Activity list =
a – In the passage of tips on life in China, reproduce the words starting at "11. Carry Your" and ending at "Get Ripped Off!".
b – What do these tips on life in China say on each point below?
(i) Who should go shopping with you so you are not taken advantage of?
(ii) What is university usually the first time for Chinese students?
(iii) What should you carry everywhere?

Excerpted text =
────────────────────

9. This Isn't America! It's China!
Be prepared to experience a totally different mindset, culture, and lifestyle. As much as there is bureaucracy, there are a lot of things that seem like chaos to an outsider. You’re going to have to learn to adapt and learn the ways of the locals as you go!
10. University Students are Different in Their Social Status
Well you may say: “This is true of American university students too,” but the truth is Chinese university students for the most part have had different socialization opportunities in China due to the academic pressure put on them at a young age to excel. University is the usually the first time they’re able to be free to make independent decisions and learn to be on their own.
This isn’t a hard and fast rule for ALL Chinese university students, but it’s pretty much common in China.
11. Carry Your Camera Everywhere!
You’re going to see some amazing tourist sites in China, but also will see some spontaneous events, places, or images that are extremely funny and interesting. Take time to create memories!
12. Don't Get Ripped Off!
American and foreigners in general are seen as extremely wealthy and some storekeepers will take advantage of this and try to hike up prices because you’re foreigner and American… and hey all Americans are extremely wealthy right? When you do shop go with a friend who speaks Chinese so you can ensure you’re not getting taken advantage of. Also, bargain hard, don’t be shy or meek when you bargain.
13. Try to Network and Truly Experience China
Too often expats either live in China or visit China and hang out with solely expats and never learn the language or learn about the culture or history of China. This is pretty much a lost opportunity. Help yourself learn more about a very complex and diverse culture and people by exploring China, meeting people, visiting places that aren’t really tourist attractions. Look at all of your time in China as a learning opportunity!

────────────────────

Supplied information =
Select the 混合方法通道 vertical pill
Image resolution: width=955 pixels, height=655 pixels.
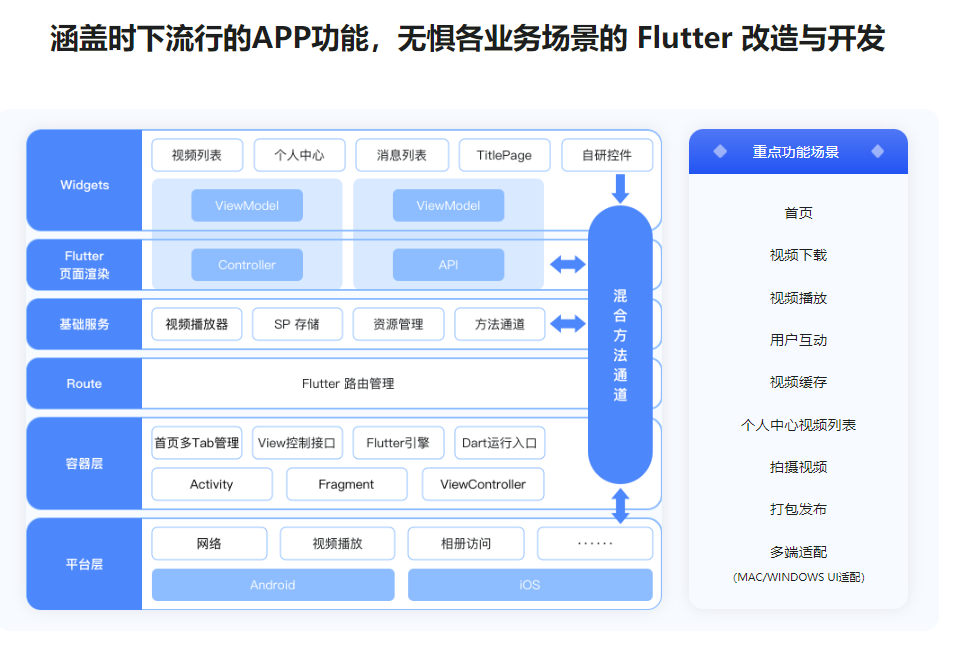point(620,345)
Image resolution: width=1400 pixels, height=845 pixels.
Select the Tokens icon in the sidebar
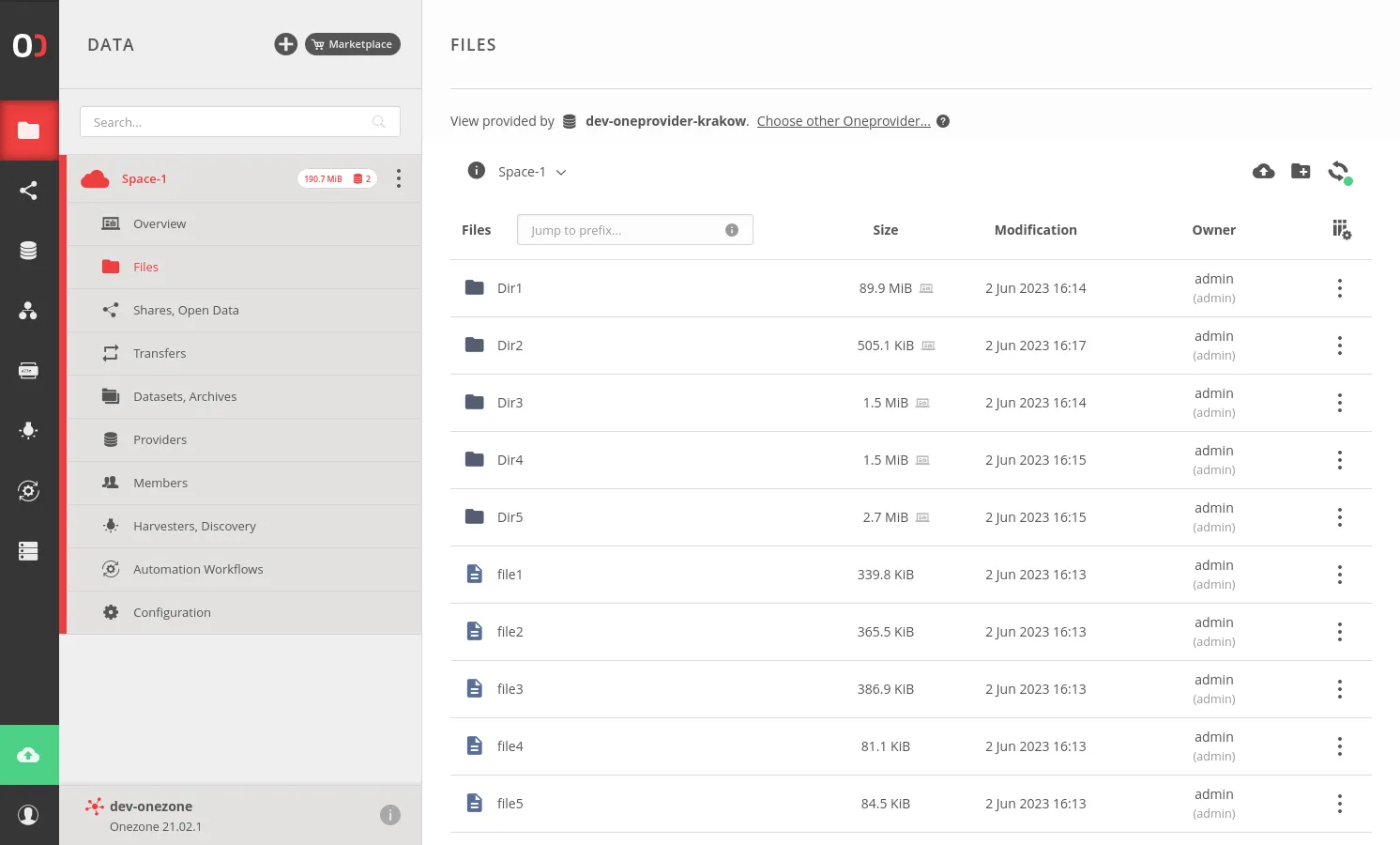[29, 370]
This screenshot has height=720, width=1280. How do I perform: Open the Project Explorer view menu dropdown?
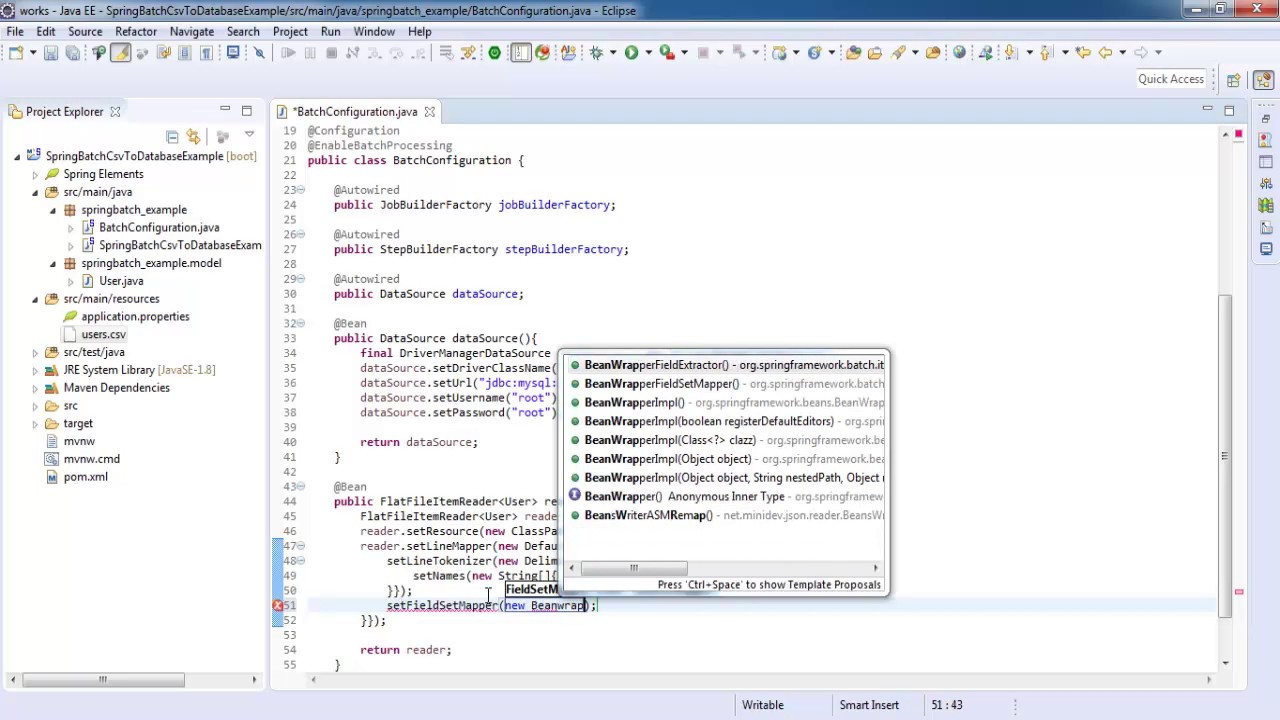tap(249, 136)
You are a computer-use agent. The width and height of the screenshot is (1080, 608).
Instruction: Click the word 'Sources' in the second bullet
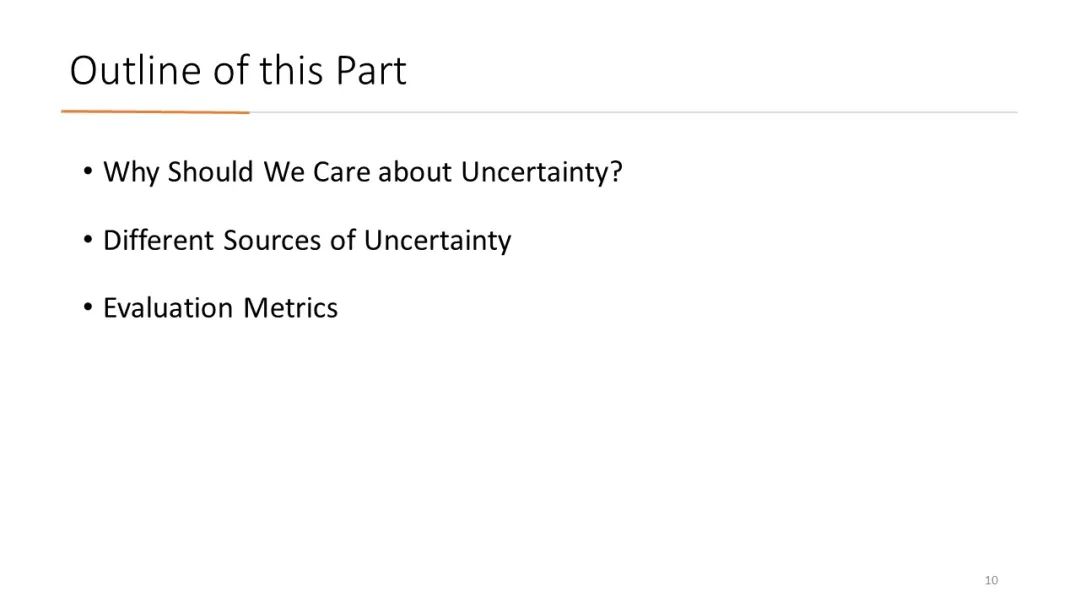click(x=272, y=240)
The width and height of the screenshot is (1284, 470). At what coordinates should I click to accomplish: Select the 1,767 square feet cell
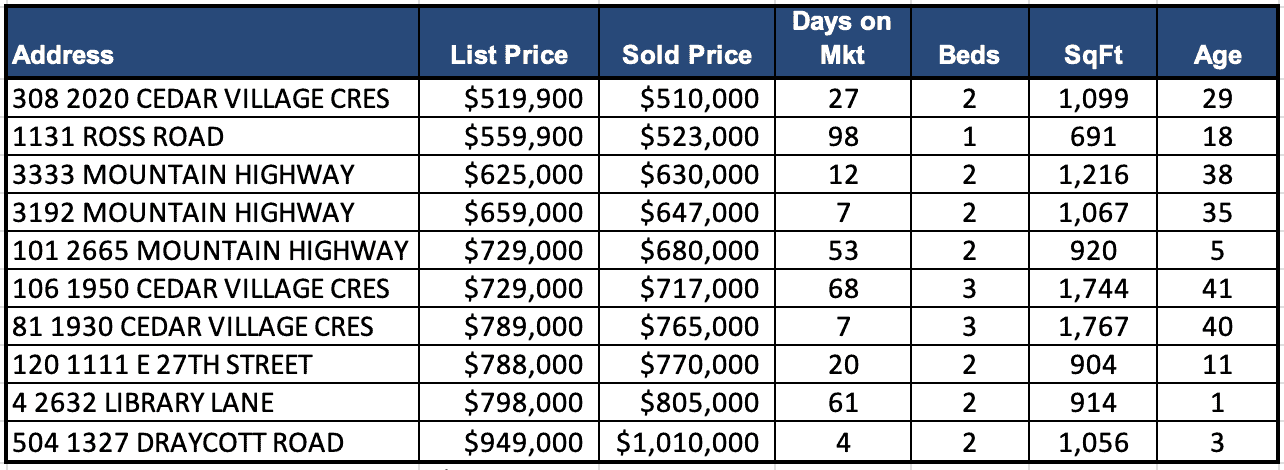1096,327
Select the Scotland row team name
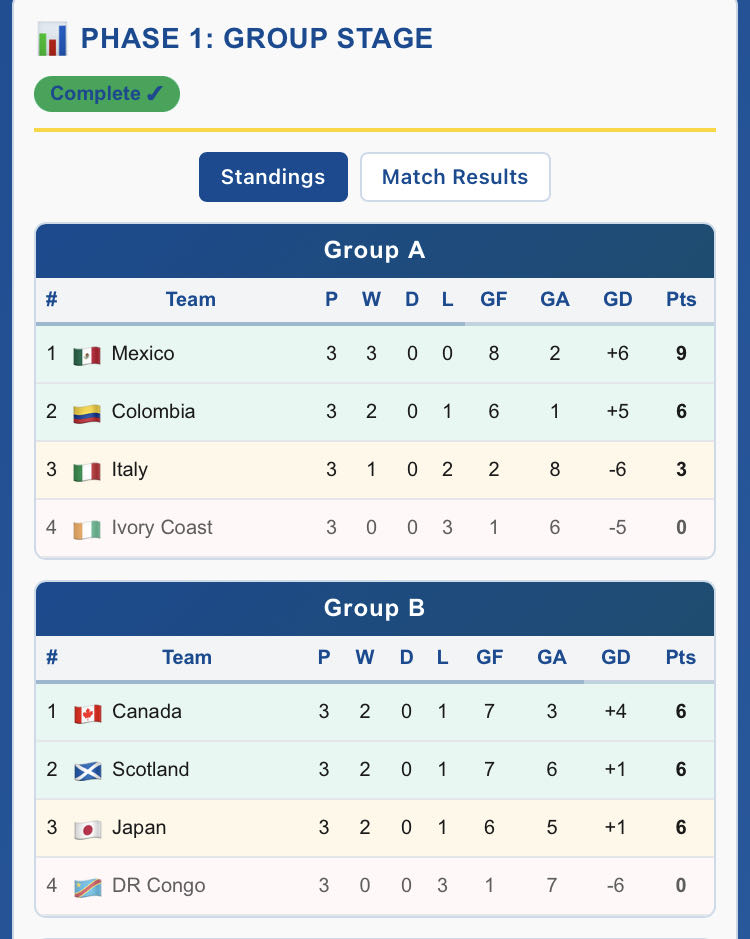 [x=150, y=770]
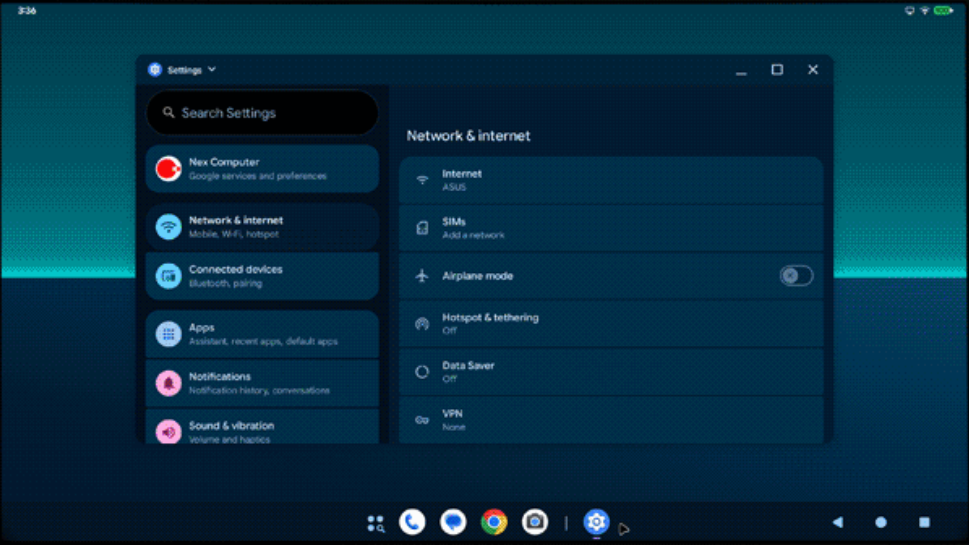
Task: Tap the square Recents navigation button
Action: tap(924, 522)
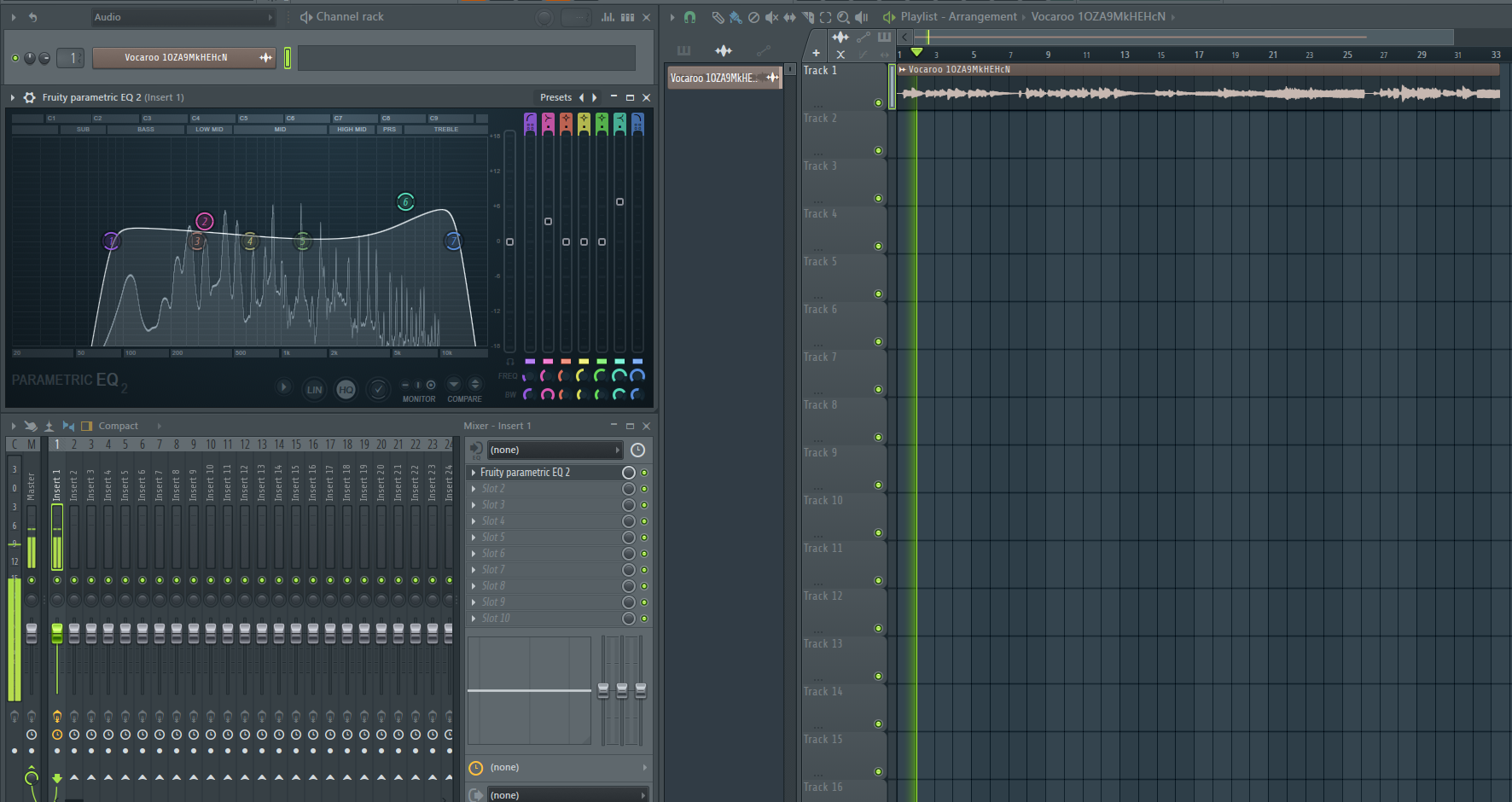Select the Mute tool in playlist toolbar
Viewport: 1512px width, 802px height.
point(771,17)
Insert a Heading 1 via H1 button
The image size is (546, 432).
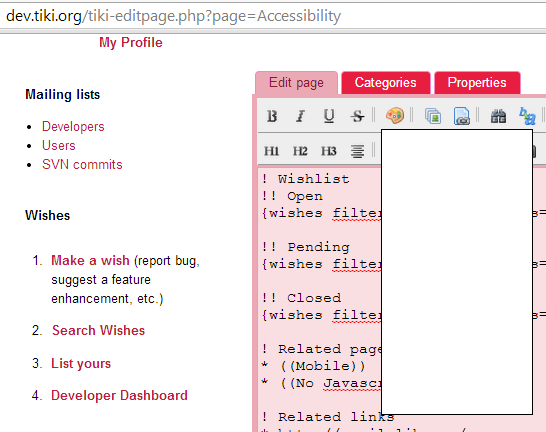click(272, 151)
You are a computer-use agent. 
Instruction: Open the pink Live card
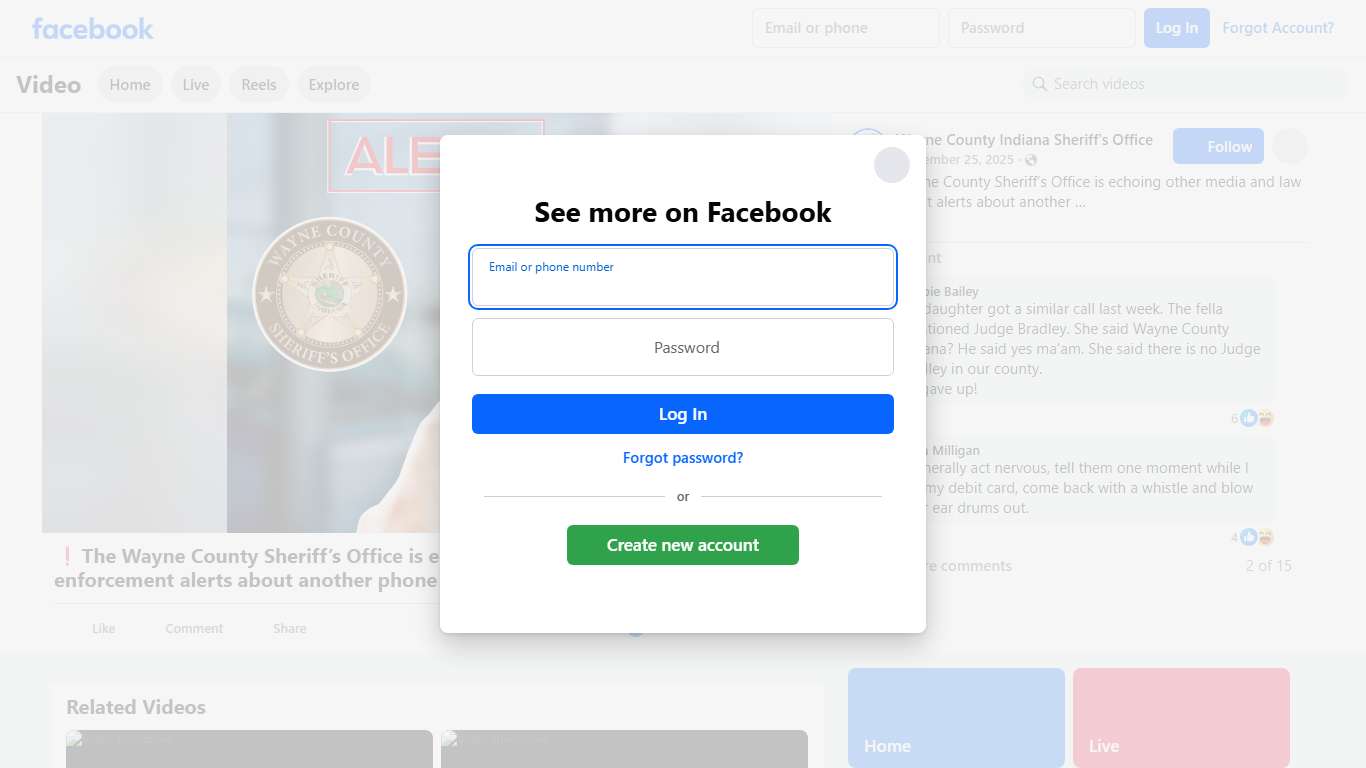(1181, 718)

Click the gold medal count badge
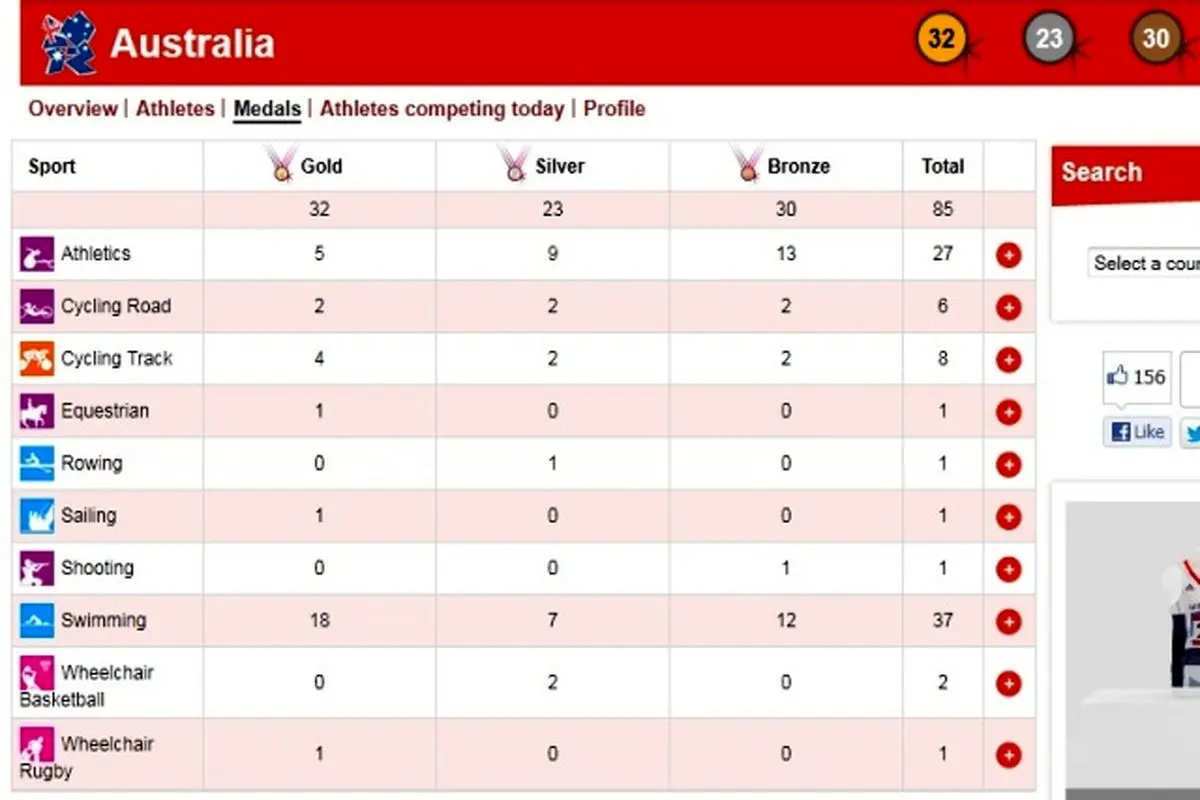[x=941, y=40]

────────────────────

Responses per task =
a –
11. Carry Your Camera Everywhere!
You’re going to see some amazing tourist sites in China, but also will see some spontaneous events, places, or images that are extremely funny and interesting. Take time to create memories!
12. Don't Get Ripped Off!

b –
(i) A friend who speaks Chinese.
(ii) The first time they are free to make independent decisions and learn to be on their own.
(iii) Your camera.